Under the new law, landlords and tenants can make their own “payment plans” together without having to wait months for an LTB Hearing.
If tenants are unable to fulfill the repayment agreements, landlords would not necessarily have to go back to the tribunal for an eviction hearing with the tenant.
And tenants who tried to work with their landlord will get special consideration if it does go to a hearing versus tenants who simply refused to pay rent.
What About Helping Good Tenants?
There are changes that won’t impact good landlords but will help tenants deal with ‘bad apple’ investors.
For example, if you want to evict someone for your own use you have to give up your privacy rights and tell the LTB if you have done this before in the past couple years.
Since small landlords only use this option if they have children who need a place, or they sell their own property and move in to their rental to live, it won’t be an issue.
And fines for bad faith actions like”renovictions” have increased.

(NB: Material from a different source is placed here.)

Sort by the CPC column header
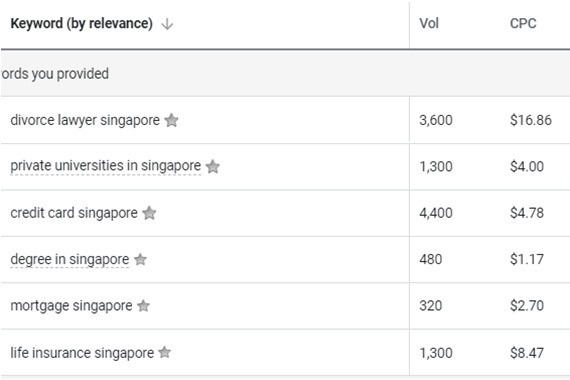 pyautogui.click(x=523, y=24)
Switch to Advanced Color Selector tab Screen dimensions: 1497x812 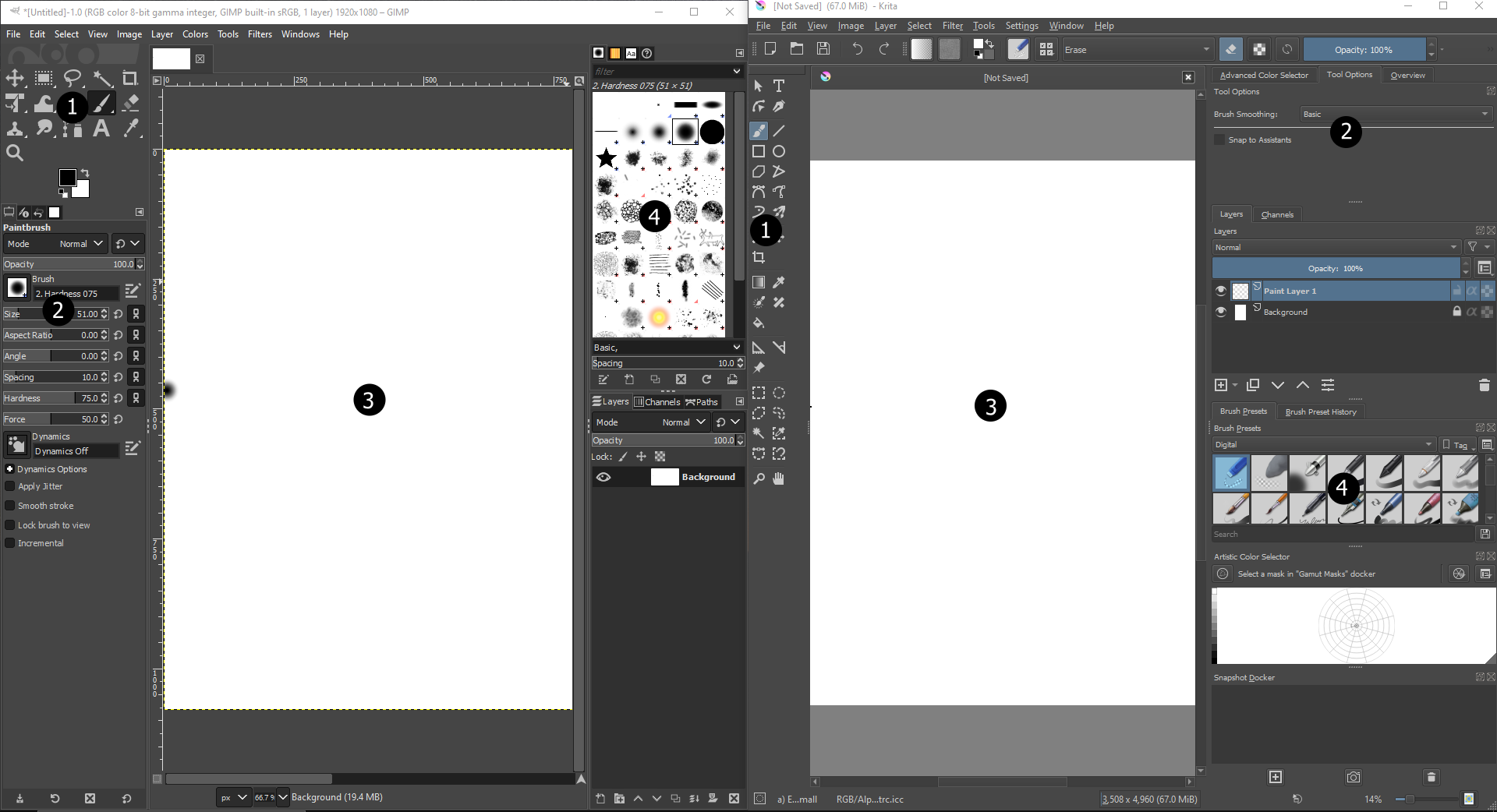pos(1263,75)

Most bad faith ‘renovictions” are from corporate landlords not from small landlords.
Good landlords want to cooperate with good tenants!
These new changes just strengthen this relationship by allowing landlords to act fast to deal with tenants who didn’t fulfill their side of the deal.
It also allows tenants more rights to fight against landlords trying to abuse the system.
This is a positive ‘first step’ in balancing the unbalanced pro-bad tenant policies create by the Liberals under McGuinty and Wynne.
New Laws Are Good, But Landlords Still Need More Changes
For example, the ability to charge damage deposits, shorter time frames for evictions for non payment and laws to protect landlords and tenants from those who are violent or abusive.